Spatial Visibility and Temporal Dynamics: Revolutionizing Field of View Prediction in Adaptive Point Cloud Video Streaming

TL;DR

CellSight significantly improves the long-term cell visibility prediction, reducing the prediction Mean Squared Error (MSE) loss by up to 50% compared to the state-of-the-art models when predicting 2 to 5 seconds ahead, while maintaining real-time performance for point cloud videos with over 1 million points.

Abstract

Field-of-View (FoV) adaptive streaming significantly reduces bandwidth requirement of immersive point cloud video (PCV) by only transmitting visible points in a viewer's FoV. The traditional approaches often focus on trajectory-based 6 degree-of-freedom (6DoF) FoV predictions.
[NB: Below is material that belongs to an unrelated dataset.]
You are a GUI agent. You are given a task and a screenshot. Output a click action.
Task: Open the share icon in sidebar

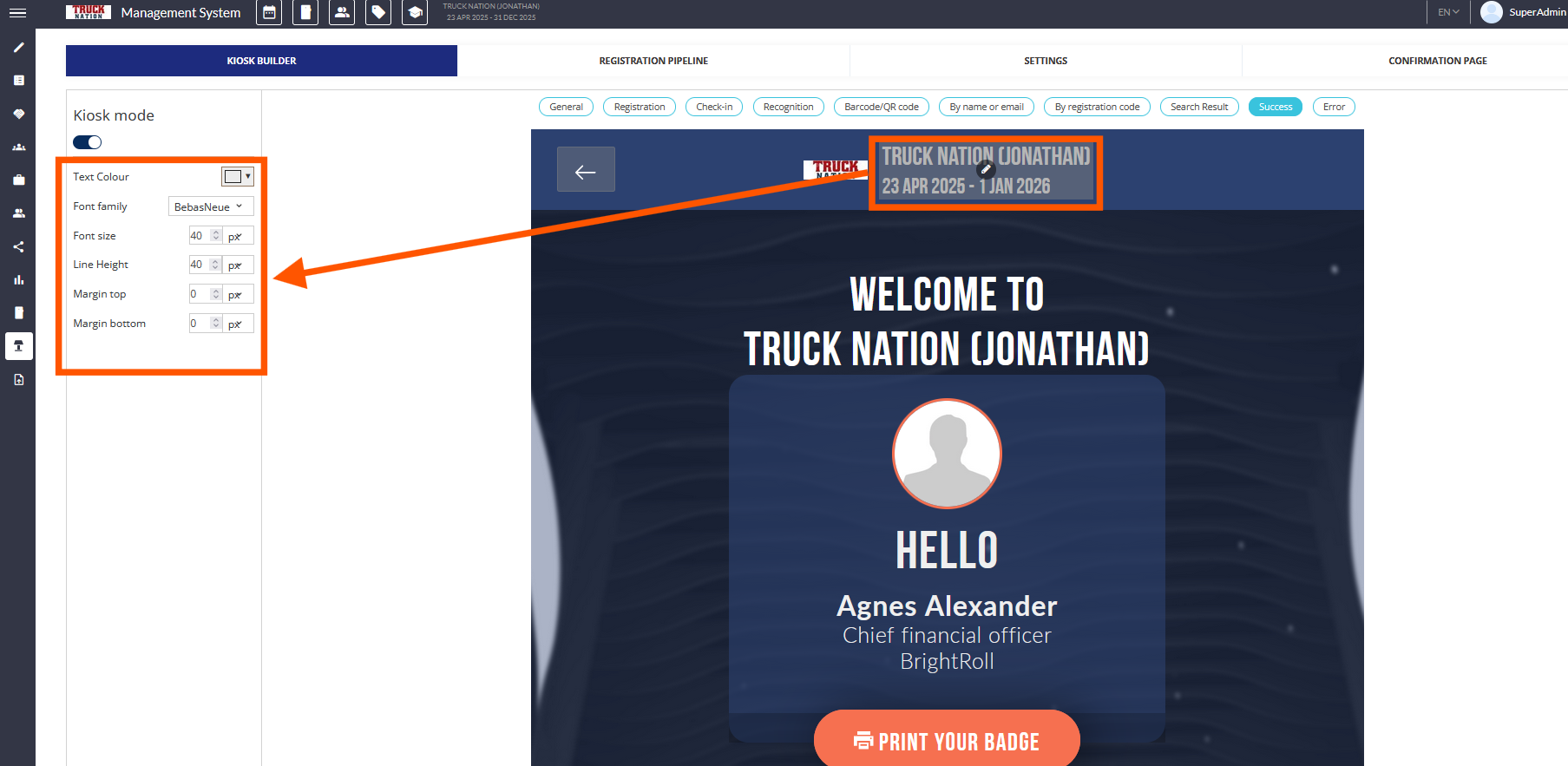tap(18, 247)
The predicted FoV is then used to calculate point visibility. Such approaches do not explicitly consider video content's impact on viewer attention, and the conversion from FoV to point visibility is often error-prone and time-consuming. We reformulate the PCV FoV prediction problem from the cell visibility perspective, allowing for precise decision-making regarding the transmission of 3D data at the cell level based on the predicted visibility distribution. We develop a novel spatial visibility and object-aware graph model that leverages the historical 3D visibility data and incorporates spatial perception, neighboring cell correlation, and occlusion information to predict the cell visibility in the future. Our model significantly improves the long-term cell visibility prediction, reducing the prediction MSE loss by up to 50% compared to the state-of-the-art models while maintaining real-time performance (more than 30fps) for point cloud videos with over 1 million points.

Figures (9)

• Figure 1: 6DoF FoV Demonstration. As in Fig.(a), the content within the pyramid which is bounded with far plane and near plane is inside the viewport and any content outside pyramid will not be seen by viewer. Furthermore, even though some points are inside the viewport, they are still not visible if occluded by other points. So if there is a viewer watching the point cloud content from side as Fig. 1(a) shows (the actual view is shown in Fig.1(b)), only the highlighted part in Fig. 1(a) would be the visible. If the point cloud is divided into 3D cells like in Fig. 1(c), only the cells covering the visible points need to be transmitted.
• Figure 2: Overview of our cell visibility prediction system. The curve on the top is the viewer's 6DoF viewport trajectory, illustrating one of the the 6DoF coordinates $(x,y,z,\psi,\theta, \phi)$ at each frame time $t$ for a point cloud sequence set $\mathcal{P}^{h+f}$. We partition the whole space into 3D cells and model the cells into 3D grid-like graph. For each frame $t$, based on the 6DoF coordinates and $P^i$, we can calculate, for each cell $i$, the total number of points $O_i$, visible points $V_i$, and percent of cell volume within the viewport (called the cell-based viewport feature) $F_i$. We use $G_i=[O_i, F_i, V_i, E_i]$ to represent the node feature for each frame, where $E_i$ is other features like the coordinates of each cell. We use a temporal Bidirectional GRU model and a spatial transformer-based graph model to capture patterns in viewer attention and cell visibility. GRU model captures each node's temporal pattern over time, which is encoded into the hidden state $S_h$. In the graph model, each node aggregates its neighbor's information and hidden state from GRU, as the dash line shows. To simplify the graph, we only show the graph attention updating on the $G_1$. After we got the $S_{h+1}$ and $S^{'}_{0}$ from bi-directional GRU, a MLP modal will predict the cell visibility at the target time stamp $t^{h+f}$. Before the final output, the $O^{h+f}$ will be applied as mask to get the predicted visibility $\hat{V}^{h+f}$, since in the streaming system, the server has the point cloud at frame $h+f$. We can optionally predict the overlap ratios between viewport and cells, $\hat{F}^{h+f}$, as well (which essentially predict the viewport). The $\hat{Y}^{h+f}$ is the prediction output, indicating either $\hat{V}^{h+f}$ or $\hat{F}^{h+f}$.
• Figure 3: (a) is an example frame of a point cloud video. F(b) is the graph we build for the full scene video and each grid is a node in graph. Since the object in the video is moving, we voxelize the whole space into grids.
• Figure 4: In this illustration, given view's 6DoF and the point cloud frame in 3D cell, we can get the occupancy feature, viewport feature and visibility feature, as $o_i, f_i, v_i$. We have 8 node in total, and 5 of the node with color is occupied by points and has different number of points. $n_6$ has 10 points in total but can be occluded by other points and visibility is 0.4. For other node without points, the visibility feature is set as 0.
• Figure 5: $R^2$ Score of Cell Visibility Prediction at Different Prediction Horizons.